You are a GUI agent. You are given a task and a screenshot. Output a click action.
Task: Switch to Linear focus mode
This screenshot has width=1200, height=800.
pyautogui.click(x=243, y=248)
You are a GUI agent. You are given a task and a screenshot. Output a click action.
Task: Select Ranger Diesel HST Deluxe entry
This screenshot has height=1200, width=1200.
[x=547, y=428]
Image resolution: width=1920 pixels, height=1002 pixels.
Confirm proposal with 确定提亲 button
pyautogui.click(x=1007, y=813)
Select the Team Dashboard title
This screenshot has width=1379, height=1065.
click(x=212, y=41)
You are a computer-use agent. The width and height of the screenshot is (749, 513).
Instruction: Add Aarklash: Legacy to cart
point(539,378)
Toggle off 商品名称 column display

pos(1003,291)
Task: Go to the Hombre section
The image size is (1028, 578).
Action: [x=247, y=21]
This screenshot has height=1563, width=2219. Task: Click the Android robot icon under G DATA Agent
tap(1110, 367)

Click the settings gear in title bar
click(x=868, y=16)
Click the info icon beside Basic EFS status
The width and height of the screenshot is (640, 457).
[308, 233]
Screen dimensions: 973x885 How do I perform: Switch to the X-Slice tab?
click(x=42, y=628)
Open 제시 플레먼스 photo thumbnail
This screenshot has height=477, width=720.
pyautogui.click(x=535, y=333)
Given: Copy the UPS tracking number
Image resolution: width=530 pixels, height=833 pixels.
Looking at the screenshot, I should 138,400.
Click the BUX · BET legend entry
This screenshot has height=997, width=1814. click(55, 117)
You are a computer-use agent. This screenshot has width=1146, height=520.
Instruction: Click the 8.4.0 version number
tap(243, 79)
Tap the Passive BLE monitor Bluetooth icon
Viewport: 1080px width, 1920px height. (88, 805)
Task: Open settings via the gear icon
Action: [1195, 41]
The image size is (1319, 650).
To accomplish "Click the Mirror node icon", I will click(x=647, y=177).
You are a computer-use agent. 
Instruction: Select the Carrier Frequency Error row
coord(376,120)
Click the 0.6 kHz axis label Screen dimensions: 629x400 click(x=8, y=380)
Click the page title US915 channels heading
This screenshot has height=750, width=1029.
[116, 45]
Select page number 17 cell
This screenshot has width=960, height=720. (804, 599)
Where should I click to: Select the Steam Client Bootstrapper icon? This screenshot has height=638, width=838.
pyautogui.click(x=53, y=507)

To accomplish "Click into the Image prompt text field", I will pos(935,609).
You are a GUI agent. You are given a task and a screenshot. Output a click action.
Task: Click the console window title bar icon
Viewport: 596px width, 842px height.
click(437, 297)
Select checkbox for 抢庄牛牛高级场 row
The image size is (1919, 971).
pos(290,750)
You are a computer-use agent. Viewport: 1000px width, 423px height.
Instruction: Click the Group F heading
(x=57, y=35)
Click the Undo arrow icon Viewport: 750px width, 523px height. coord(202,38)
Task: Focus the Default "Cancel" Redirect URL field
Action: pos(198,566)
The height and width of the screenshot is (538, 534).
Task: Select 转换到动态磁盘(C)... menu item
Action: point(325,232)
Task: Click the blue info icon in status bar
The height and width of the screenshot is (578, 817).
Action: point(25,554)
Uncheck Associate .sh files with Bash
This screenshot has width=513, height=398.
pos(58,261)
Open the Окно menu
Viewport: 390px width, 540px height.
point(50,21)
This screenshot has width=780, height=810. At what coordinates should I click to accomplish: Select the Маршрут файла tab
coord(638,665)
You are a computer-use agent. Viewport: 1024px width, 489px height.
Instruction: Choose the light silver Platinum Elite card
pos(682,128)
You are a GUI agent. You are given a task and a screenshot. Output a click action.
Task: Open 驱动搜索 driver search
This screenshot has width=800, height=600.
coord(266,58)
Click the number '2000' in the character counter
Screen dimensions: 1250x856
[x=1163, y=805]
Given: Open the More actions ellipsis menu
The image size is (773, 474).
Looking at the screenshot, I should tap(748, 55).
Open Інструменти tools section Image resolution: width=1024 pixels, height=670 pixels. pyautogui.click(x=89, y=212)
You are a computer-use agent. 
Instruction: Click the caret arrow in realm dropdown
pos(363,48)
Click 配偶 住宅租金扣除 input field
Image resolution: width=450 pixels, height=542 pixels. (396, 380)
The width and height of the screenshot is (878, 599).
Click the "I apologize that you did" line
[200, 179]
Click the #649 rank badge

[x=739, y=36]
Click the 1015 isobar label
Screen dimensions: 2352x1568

Task directions: An exact repeat of the whole listing above is needed; write it out now.

Exercise answer:
You are a GUI agent. You are given a task and a screenshot. Output a click action.
Task: Switch to Linear focus mode
This screenshot has width=1200, height=800.
pyautogui.click(x=243, y=248)
You are a GUI agent. You are given a task and a screenshot. Output a click action.
Task: Select Ranger Diesel HST Deluxe entry
This screenshot has height=1200, width=1200.
[x=547, y=428]
Image resolution: width=1920 pixels, height=1002 pixels.
Confirm proposal with 确定提亲 button
pyautogui.click(x=1007, y=813)
Select the Team Dashboard title
This screenshot has width=1379, height=1065.
click(x=212, y=41)
You are a computer-use agent. The width and height of the screenshot is (749, 513).
Instruction: Add Aarklash: Legacy to cart
point(539,378)
Toggle off 商品名称 column display

pos(1003,291)
Task: Go to the Hombre section
The image size is (1028, 578).
Action: [x=247, y=21]
This screenshot has height=1563, width=2219. Task: Click the Android robot icon under G DATA Agent
tap(1110, 367)

Click the settings gear in title bar
click(x=868, y=16)
Click the info icon beside Basic EFS status
The width and height of the screenshot is (640, 457).
[308, 233]
Screen dimensions: 973x885 How do I perform: Switch to the X-Slice tab?
click(x=42, y=628)
Open 제시 플레먼스 photo thumbnail
This screenshot has height=477, width=720.
pyautogui.click(x=535, y=333)
Given: Copy the UPS tracking number
Image resolution: width=530 pixels, height=833 pixels.
Looking at the screenshot, I should 138,400.
Click the BUX · BET legend entry
This screenshot has height=997, width=1814. click(55, 117)
You are a computer-use agent. This screenshot has width=1146, height=520.
Instruction: Click the 8.4.0 version number
tap(243, 79)
Tap the Passive BLE monitor Bluetooth icon
Viewport: 1080px width, 1920px height. (88, 805)
Task: Open settings via the gear icon
Action: [1195, 41]
The image size is (1319, 650).
To accomplish "Click the Mirror node icon", I will click(x=647, y=177).
You are a computer-use agent. 
Instruction: Select the Carrier Frequency Error row
coord(376,120)
Click the 0.6 kHz axis label Screen dimensions: 629x400 click(x=8, y=380)
Click the page title US915 channels heading
This screenshot has height=750, width=1029.
[116, 45]
Select page number 17 cell
This screenshot has width=960, height=720. (804, 599)
Where should I click to: Select the Steam Client Bootstrapper icon? This screenshot has height=638, width=838.
pyautogui.click(x=53, y=507)

To accomplish "Click into the Image prompt text field", I will pos(935,609).
You are a GUI agent. You are given a task and a screenshot. Output a click action.
Task: Click the console window title bar icon
Viewport: 596px width, 842px height.
click(437, 297)
Select checkbox for 抢庄牛牛高级场 row
The image size is (1919, 971).
pos(290,750)
You are a computer-use agent. Viewport: 1000px width, 423px height.
Instruction: Click the Group F heading
(x=57, y=35)
Click the Undo arrow icon Viewport: 750px width, 523px height. coord(202,38)
Task: Focus the Default "Cancel" Redirect URL field
Action: pos(198,566)
The height and width of the screenshot is (538, 534).
Task: Select 转换到动态磁盘(C)... menu item
Action: point(325,232)
Task: Click the blue info icon in status bar
The height and width of the screenshot is (578, 817).
Action: point(25,554)
Uncheck Associate .sh files with Bash
This screenshot has width=513, height=398.
pos(58,261)
Open the Окно menu
Viewport: 390px width, 540px height.
point(50,21)
This screenshot has width=780, height=810. At what coordinates should I click to accomplish: Select the Маршрут файла tab
coord(638,665)
You are a computer-use agent. Viewport: 1024px width, 489px height.
Instruction: Choose the light silver Platinum Elite card
pos(682,128)
You are a GUI agent. You are given a task and a screenshot. Output a click action.
Task: Open 驱动搜索 driver search
This screenshot has width=800, height=600.
coord(266,58)
Click the number '2000' in the character counter
Screen dimensions: 1250x856
[x=1163, y=805]
Given: Open the More actions ellipsis menu
The image size is (773, 474).
Looking at the screenshot, I should tap(748, 55).
Open Інструменти tools section Image resolution: width=1024 pixels, height=670 pixels. pyautogui.click(x=89, y=212)
You are a computer-use agent. 
Instruction: Click the caret arrow in realm dropdown
pos(363,48)
Click 配偶 住宅租金扣除 input field
Image resolution: width=450 pixels, height=542 pixels. (396, 380)
The width and height of the screenshot is (878, 599).
Click the "I apologize that you did" line
[200, 179]
Click the #649 rank badge

[x=739, y=36]
Click the 1015 isobar label
Screen dimensions: 2352x1568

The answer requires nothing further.